Jon irenicus and bohdi are good villains because they are more active throughout the story than most any newer rpg villain, the same way Darth Vader, the sheriff of Nottingham, and similar characters in various media are.

 

Thaos was interesting, but we rarely interacted with him, and thus he was never the vehicle by which we saw the progression of our party.

 

I'd like a henchmen we actively work against, meet and fight multiple times, and perhaps get a chance to sway later in the game

 

Edit-- eders brother, were he to be alive still, would work perfectly in this role

I agree with everything, except I'm a little worried about the "henchman that we fight multiple times" thing. This works well in books and movies but is hard to pull off in video games. The problem is that books and movies can establish how dangerous such a villain is by letting him win against the protagonist.

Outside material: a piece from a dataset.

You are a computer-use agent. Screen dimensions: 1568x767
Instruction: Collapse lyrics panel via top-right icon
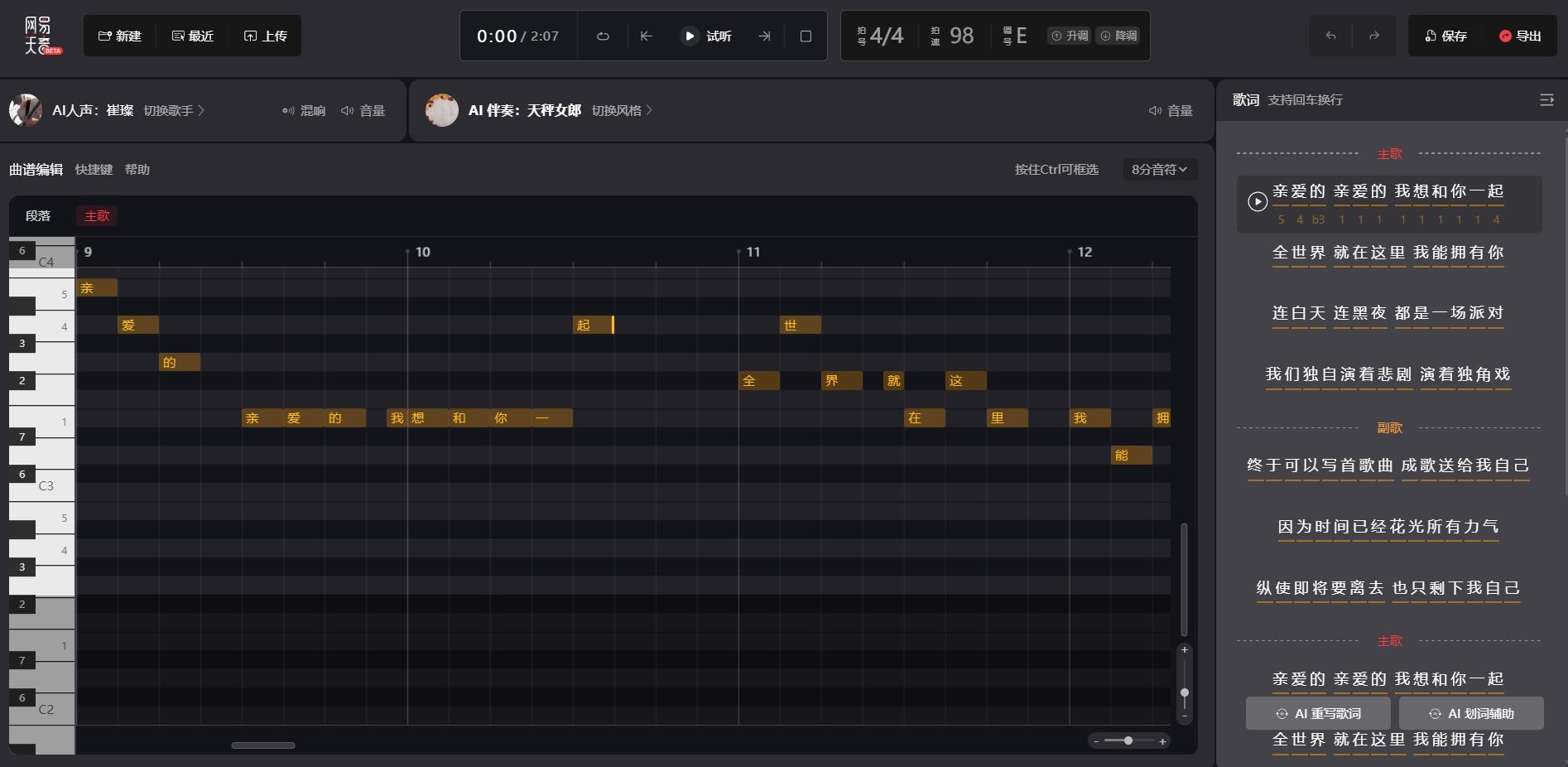point(1546,99)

Protagonist rages against the villain who is much more powerful, the villain wins easily but then in his arrogance doesn't kill the protagonist outright but sends him to die a slow agonizing death in his pit of doom from which the protagonist escapes at the last minute which gives him the chance to grow stronger and come back later to defeat the villain. Cliche trope, I know, but it works.

 

It doesn't work so well in video games. The developers can either have it be a real (hard but fair) fight, in which case they have to pull a deus-ex-machina plot device at the end to let the villain win anyway (worst option, Mass Effect 3 did that with their stupid Space Ninja -- won't forgive them for that, it wasn't even a hard fight) or let him escape. In any case, this diminishes the villain because he's already (often quite easily by competent players) been beaten and taking agency away from the player at the end of such a fight by giving the villain plot armor always feels contrived and frustrating to me.

 

Or they can make the fight so hard it's basically unwinnable but at the end pull a deus-ex-machina in favor of the player. That's a better option because it at least establishes the villain as a real danger but it's frustrating as well and the plot device at the end is no less contrived in most cases. Also, as long as the fight is winnable at least in theory, no matter how hard it is, some players will come up with a strategy to pull it off, in which case you have the same problem as in option one.

 

Third option is to have the whole encounter scripted, which can be good for the narrative but runs counter to the whole idea of a game where the player is supposed to have agency.

 

I've honestly never seen a crpg where they pulled this off in a way that I found statisfactory. Even Baldur's Gate 2, that did it better than most, left me thinking after pretty much steamrolling Irenicus the first time in Spellhold, that the guy's really not all he's cracked up to be. Mods saved that for me later on by making that fight a lot harder so that I could at least find him credible.

 

I think the best you can do in video games is either having a succession of villains that give you the feeling of fighting your way up through the ranks of an organization, while having the real BBEG show up and disdainfully decline to fight you himself or, better yet, have the recurring villain be a mysterious schemer who you cross paths a few times but who's always a step ahead of you until you finally catch up with him.

 

 

good points, however-

I think a villain lieutenant (let's call him that instead of henchmen, because you're right, that has bad connotations) can work without over-reliance on the 'dues ex machina' plot device, and still function within the context of a crpg.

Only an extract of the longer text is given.